Additional water cuts could be coming to Yuma farmers, threatening supply of leafy greens
YUMA, AZ (3TV/CBS 5) - Could the lettuce you see on store shelves not only in Arizona but nationwide become harder and harder to find? That’s at risk of being the case with ongoing water woes and more potential water cuts in Yuma. It all comes down to if an agreement is reached and what that agreement looks like.
The water cuts made by the Bureau of Reclamation to the Colorado River that will affect Pinal County farmers will not affect Yuma farmers. Still, the bureau said there needs to be millions more cuts to the water, and Yuma farmers may take the brunt of it.
The big picture problem: Yuma provides 90% of the nation’s leafy greens like lettuce and spinach during the winter months, and now that could be at risk.
Anybody who’s driven from the desert of the Valley to the San Diego beaches passes through the stretch of agricultural land along Interstate 8: Yuma, Arizona. “It is a climate that isn’t really replicated anywhere else in the world in terms of how we can grow and how long we can grow and what we can grow,” said Chelsea McGuire, Director of Government Relations with the Arizona Farm Bureau.
Yuma is the biggest provider of produce like romaine lettuce, spinach, broccoli, and onion seeds across the United States in the winter months, but that could change. “We may not see every aspect of the produce counter full all throughout the year,” McGuire said.
This month the Bureau of Reclamation announced Colorado River water cuts to farms in Arizona amid the drought. That didn’t affect Yuma farms, but something else could. “That’s not kind of where the bureau stopped. They said earlier before they announced the Tier 2A that we’re going to need an additional 2-4 million acre feet to stay in the river to avoid a crash, a catastrophic situation,” McGuire said.

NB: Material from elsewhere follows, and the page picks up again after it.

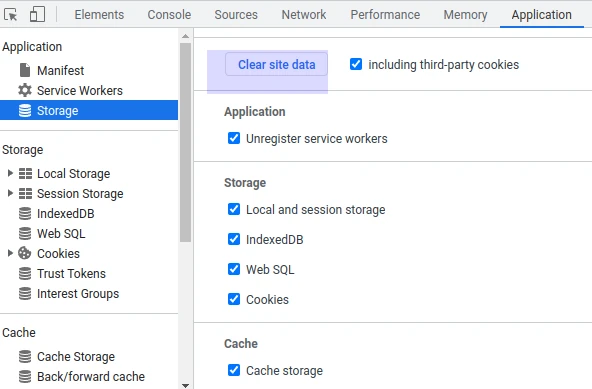
Task: Open Manifest via its document icon
Action: (x=25, y=70)
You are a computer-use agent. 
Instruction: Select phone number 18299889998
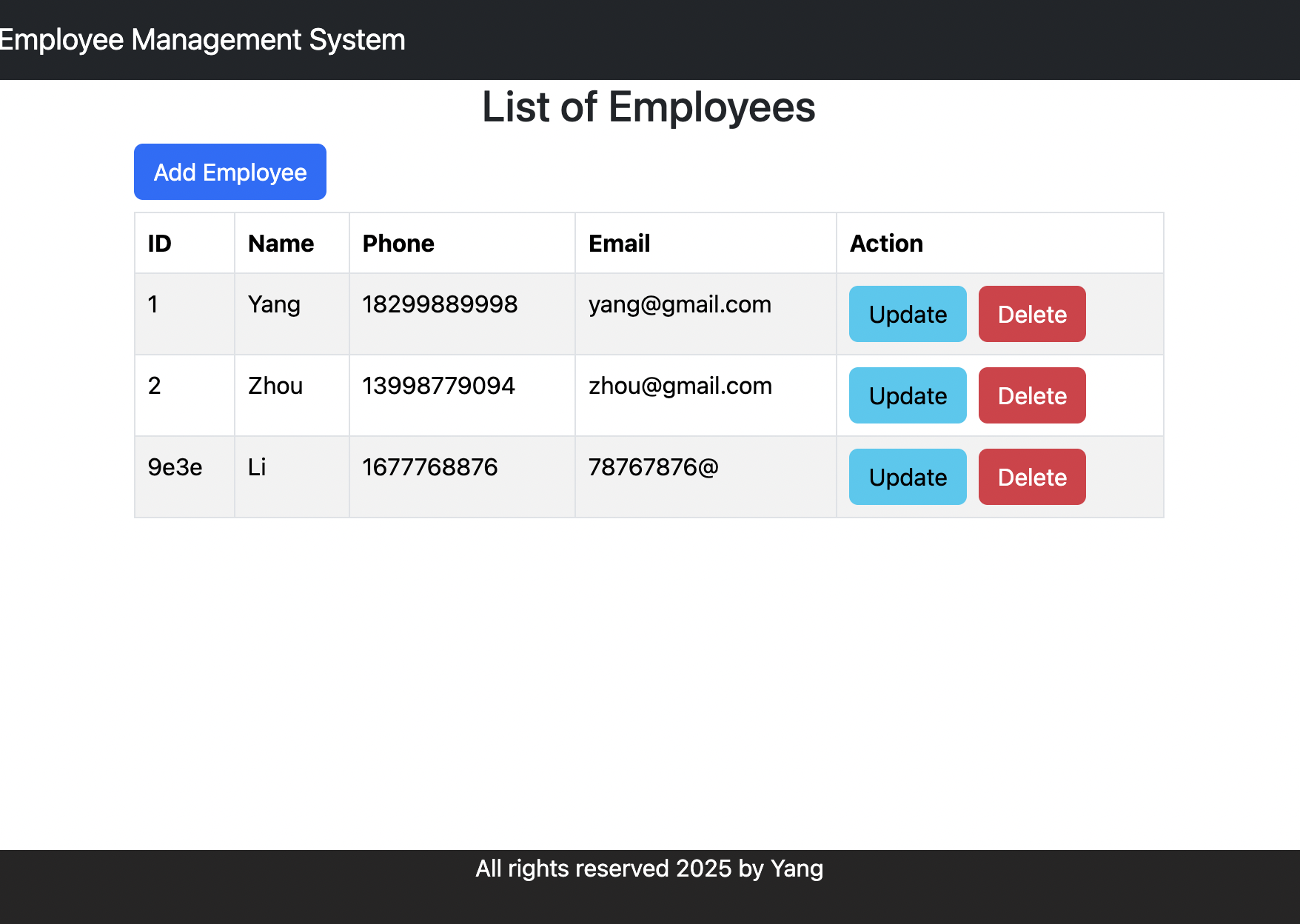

McGuire said Yuma farmers have stepped up as senior users of the river water to try and help. She said Yuma farms are considered “senior users” based on legal and political agreements made over the years, as well as river water usage.
McGuire said the Yuma farmers came up with a plan for the Bureau of Reclamation — their farmers are willing to take a one-acre foot of water less per acre. That would total about 925,000-acre-feet in water cuts, a significant chunk but well below that 2-4 million number set by the bureau.
“They’ve basically come to the determination that that’s as much as they can take and still stay in business and keep producing,” McGuire said.
So, all these numbers, what does that mean for you at the grocery store? “The most basic consequence is that we’re going to see significant decreases in availability and significant increases in price,” McGuire said. “We can buy romaine lettuce any time of year in the stores, it’s grown in different places, but we can access it. That may not be the case anymore.”
McGuire said ultimately, the Bureau of Reclamation can decide how much more in cuts they’ll take from Yuma farmers at any time. She said behind the scenes; this comes down to a lot of politics. While negotiations are ongoing among Yuma farmers, some California farmers, and the bureau itself, there’s no timetable at the moment of when this will all get figured out.